(Stored data entries)
______
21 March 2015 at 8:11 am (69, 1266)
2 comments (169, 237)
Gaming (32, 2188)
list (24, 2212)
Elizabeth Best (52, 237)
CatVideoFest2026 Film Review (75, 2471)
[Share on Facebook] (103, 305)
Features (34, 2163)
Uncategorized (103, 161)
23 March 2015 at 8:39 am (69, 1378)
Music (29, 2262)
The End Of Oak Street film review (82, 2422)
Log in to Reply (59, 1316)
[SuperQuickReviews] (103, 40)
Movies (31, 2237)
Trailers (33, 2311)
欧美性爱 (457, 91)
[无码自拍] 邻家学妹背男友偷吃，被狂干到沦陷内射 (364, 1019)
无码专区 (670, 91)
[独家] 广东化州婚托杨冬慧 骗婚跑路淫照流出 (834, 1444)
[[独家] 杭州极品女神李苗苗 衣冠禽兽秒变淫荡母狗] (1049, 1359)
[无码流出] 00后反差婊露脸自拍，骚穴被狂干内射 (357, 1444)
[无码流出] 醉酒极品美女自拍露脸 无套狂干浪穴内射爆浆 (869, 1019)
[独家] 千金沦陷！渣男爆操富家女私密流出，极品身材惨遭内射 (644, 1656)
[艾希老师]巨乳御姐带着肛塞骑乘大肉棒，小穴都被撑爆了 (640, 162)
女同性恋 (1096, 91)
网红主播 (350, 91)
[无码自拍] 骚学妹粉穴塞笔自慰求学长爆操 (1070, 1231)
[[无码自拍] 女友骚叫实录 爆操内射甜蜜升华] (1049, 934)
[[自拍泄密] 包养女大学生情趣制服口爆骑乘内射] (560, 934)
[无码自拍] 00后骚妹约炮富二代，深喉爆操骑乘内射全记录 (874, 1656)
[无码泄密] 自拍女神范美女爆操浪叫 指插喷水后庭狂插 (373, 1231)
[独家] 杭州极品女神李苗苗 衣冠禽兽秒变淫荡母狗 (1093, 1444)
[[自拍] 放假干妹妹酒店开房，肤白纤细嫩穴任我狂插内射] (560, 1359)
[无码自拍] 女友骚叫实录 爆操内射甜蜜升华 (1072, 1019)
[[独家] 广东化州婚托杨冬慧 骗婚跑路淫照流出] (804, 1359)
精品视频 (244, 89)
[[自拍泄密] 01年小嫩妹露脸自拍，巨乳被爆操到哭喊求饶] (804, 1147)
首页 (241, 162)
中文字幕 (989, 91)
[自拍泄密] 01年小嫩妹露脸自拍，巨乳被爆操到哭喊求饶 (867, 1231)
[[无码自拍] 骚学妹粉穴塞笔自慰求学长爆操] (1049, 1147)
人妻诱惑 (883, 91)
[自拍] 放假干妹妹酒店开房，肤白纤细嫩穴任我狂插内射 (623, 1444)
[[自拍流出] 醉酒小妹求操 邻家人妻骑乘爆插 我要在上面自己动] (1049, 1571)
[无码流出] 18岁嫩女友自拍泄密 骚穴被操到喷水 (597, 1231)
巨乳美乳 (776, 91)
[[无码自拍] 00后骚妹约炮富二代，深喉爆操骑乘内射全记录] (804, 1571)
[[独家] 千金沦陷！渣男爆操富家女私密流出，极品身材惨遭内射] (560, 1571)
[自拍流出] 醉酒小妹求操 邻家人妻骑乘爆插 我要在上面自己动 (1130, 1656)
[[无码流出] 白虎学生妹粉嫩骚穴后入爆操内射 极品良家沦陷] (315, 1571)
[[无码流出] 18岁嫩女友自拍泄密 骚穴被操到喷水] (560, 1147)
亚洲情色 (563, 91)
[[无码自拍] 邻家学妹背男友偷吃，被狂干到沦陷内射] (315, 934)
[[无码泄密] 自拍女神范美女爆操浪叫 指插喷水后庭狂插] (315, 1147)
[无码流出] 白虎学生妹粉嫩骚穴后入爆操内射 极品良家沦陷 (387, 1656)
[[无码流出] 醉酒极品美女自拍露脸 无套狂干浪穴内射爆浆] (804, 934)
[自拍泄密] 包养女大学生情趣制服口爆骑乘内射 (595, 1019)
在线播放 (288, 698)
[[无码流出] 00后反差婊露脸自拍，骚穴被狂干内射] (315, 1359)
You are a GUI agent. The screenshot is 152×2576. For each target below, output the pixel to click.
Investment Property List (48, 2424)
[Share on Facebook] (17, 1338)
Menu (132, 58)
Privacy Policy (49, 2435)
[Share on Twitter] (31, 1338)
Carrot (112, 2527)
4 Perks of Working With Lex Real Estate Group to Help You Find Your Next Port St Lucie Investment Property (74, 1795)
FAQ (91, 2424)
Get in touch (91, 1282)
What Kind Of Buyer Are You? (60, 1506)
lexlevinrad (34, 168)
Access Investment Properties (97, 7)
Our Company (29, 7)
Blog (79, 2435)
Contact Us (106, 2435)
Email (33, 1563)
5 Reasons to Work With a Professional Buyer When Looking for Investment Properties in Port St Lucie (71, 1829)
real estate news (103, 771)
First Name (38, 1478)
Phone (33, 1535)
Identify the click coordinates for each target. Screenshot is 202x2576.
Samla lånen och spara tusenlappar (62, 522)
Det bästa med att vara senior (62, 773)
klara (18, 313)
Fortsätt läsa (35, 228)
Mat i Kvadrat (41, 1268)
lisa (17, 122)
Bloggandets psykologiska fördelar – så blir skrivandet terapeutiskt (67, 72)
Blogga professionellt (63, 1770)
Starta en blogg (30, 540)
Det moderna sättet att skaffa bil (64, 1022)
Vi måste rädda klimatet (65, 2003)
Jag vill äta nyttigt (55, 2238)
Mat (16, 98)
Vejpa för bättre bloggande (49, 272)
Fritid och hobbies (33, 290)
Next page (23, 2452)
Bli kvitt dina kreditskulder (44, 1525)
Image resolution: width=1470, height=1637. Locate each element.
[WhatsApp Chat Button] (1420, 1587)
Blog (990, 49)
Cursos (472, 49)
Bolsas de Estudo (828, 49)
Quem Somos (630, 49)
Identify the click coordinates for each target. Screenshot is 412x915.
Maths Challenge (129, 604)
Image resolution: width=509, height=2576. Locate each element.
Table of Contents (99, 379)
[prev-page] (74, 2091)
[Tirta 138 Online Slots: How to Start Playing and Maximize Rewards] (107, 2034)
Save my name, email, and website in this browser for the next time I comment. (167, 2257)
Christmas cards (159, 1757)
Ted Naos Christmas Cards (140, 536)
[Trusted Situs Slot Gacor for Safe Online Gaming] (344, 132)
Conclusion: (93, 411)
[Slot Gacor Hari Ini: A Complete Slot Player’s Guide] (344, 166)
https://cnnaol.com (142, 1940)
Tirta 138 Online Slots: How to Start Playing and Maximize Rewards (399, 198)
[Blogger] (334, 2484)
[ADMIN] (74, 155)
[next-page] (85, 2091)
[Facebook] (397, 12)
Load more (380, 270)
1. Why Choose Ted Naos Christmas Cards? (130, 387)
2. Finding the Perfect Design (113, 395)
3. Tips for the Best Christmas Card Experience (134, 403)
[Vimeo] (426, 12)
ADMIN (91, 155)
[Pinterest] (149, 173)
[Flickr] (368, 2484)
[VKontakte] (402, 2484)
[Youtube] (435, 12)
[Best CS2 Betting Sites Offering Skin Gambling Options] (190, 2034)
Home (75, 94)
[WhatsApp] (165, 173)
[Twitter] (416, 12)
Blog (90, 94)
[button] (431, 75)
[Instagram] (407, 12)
______
*Problem*: Transcribe the records above exactly, from the opening line down to and including the line with "[独家] 千金沦陷！渣男爆操富家女私密流出，极品身材惨遭内射 (644, 1656)".

*Exercise answer*:
21 March 2015 at 8:11 am (69, 1266)
2 comments (169, 237)
Gaming (32, 2188)
list (24, 2212)
Elizabeth Best (52, 237)
CatVideoFest2026 Film Review (75, 2471)
[Share on Facebook] (103, 305)
Features (34, 2163)
Uncategorized (103, 161)
23 March 2015 at 8:39 am (69, 1378)
Music (29, 2262)
The End Of Oak Street film review (82, 2422)
Log in to Reply (59, 1316)
[SuperQuickReviews] (103, 40)
Movies (31, 2237)
Trailers (33, 2311)
欧美性爱 (457, 91)
[无码自拍] 邻家学妹背男友偷吃，被狂干到沦陷内射 (364, 1019)
无码专区 (670, 91)
[独家] 广东化州婚托杨冬慧 骗婚跑路淫照流出 (834, 1444)
[[独家] 杭州极品女神李苗苗 衣冠禽兽秒变淫荡母狗] (1049, 1359)
[无码流出] 00后反差婊露脸自拍，骚穴被狂干内射 (357, 1444)
[无码流出] 醉酒极品美女自拍露脸 无套狂干浪穴内射爆浆 (869, 1019)
[独家] 千金沦陷！渣男爆操富家女私密流出，极品身材惨遭内射 (644, 1656)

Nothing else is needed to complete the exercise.